Tetapi, jangan pernah menuduh orang-orang seperti ini sebagai orang yang berlepas diri dengan keadaan masyarakat. Justru mereka melakukan hal itu karena mereka sangat pro masyarakat, yang kini terus dibodohi oleh system yang berlaku.
Jiwa nasionalis mereka lebih tinggi daripada orang-orang yang mengaku nasionalis sekalipun, lihat-lah contohnya ketika Timor-timur akan melakukan referendum, mereka dengan lantang meneriakkan bahwa strategi tersebut adalah ulah para antek Amerika dan Australia yang ingin memecah belah persatuan dan kesatuan Indonesia, suara yang hampir tidak pernah diteriakkan oleh orang-orang nasionalis.

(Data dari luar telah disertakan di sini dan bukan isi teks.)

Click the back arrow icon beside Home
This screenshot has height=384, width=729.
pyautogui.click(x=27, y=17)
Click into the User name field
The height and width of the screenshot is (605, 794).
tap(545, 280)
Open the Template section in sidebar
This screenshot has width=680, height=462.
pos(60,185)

Mereka senantiasa mestandarkan perbuatannya dengan apa yang telah dilakukan oleh Rosulullah SAW, sebagai uswatun hasanah (contoh teladan). Jika saja Rosulullah SAW, menerima tawaran orang-orang kafir quraisy pada waktu itu, untuk melakukan kolaborasi dengan system yang ada, tentu mereka pun akan melakukannya.
Tetapi, ketegasan Rosulullah SAW untuk tidak masuk system kufur pada waktu itu, menjadi barometer bahwa hal itu tidak boleh dilakukan oleh mereka yang mengaku beriman dan menjadi pengikut Beliau SAW.
Penulis menyatakan bahwa tulisan ini bukan untuk mengajak golput kepada masyarakat, karena hak ikut pemilu adalah hak pembaca untuk menggunakannya. Tetapi, tentu saja apa yang kita perbuat dan kita pilih sekarang ini, akan dipertanggungjawabkan di hadapan Allah SWT.
Sedangkan menjawab kekhawatiran sebagian orang muslim bahwa jika umat Islam melakukan golput semua, tentu kepemimpinan ini akan dipegang oleh mereka yang tidak baik adalah tidak benar. Karena secara logika, jika kaum muslimin yang jumlahnya >80% ini golput semuanya, tentu kepemimpinan yang ada tidak legitimate, karena system pemilu di Indonesia mensyarakatkan kepemimpinan yang sah itu 50% + 1.
Mungkin saja pemilu sekarang ini akan membawa kepada perubahan, tetapi percayalah hal itu tidak akan membawa perubahan secara keseluruhan, hanya parsial saja. Jadi, apa yang telah dikeluarkan oleh pemerintah, dalam hal ini KPU pusat dengan dana 47,9 trilyun belum termasuk KPUD dan juga yang dikeluarkan oleh partai politik dan para caleg akan sia-sia belaka. Kita tunggu saja! (mahfud hidayat)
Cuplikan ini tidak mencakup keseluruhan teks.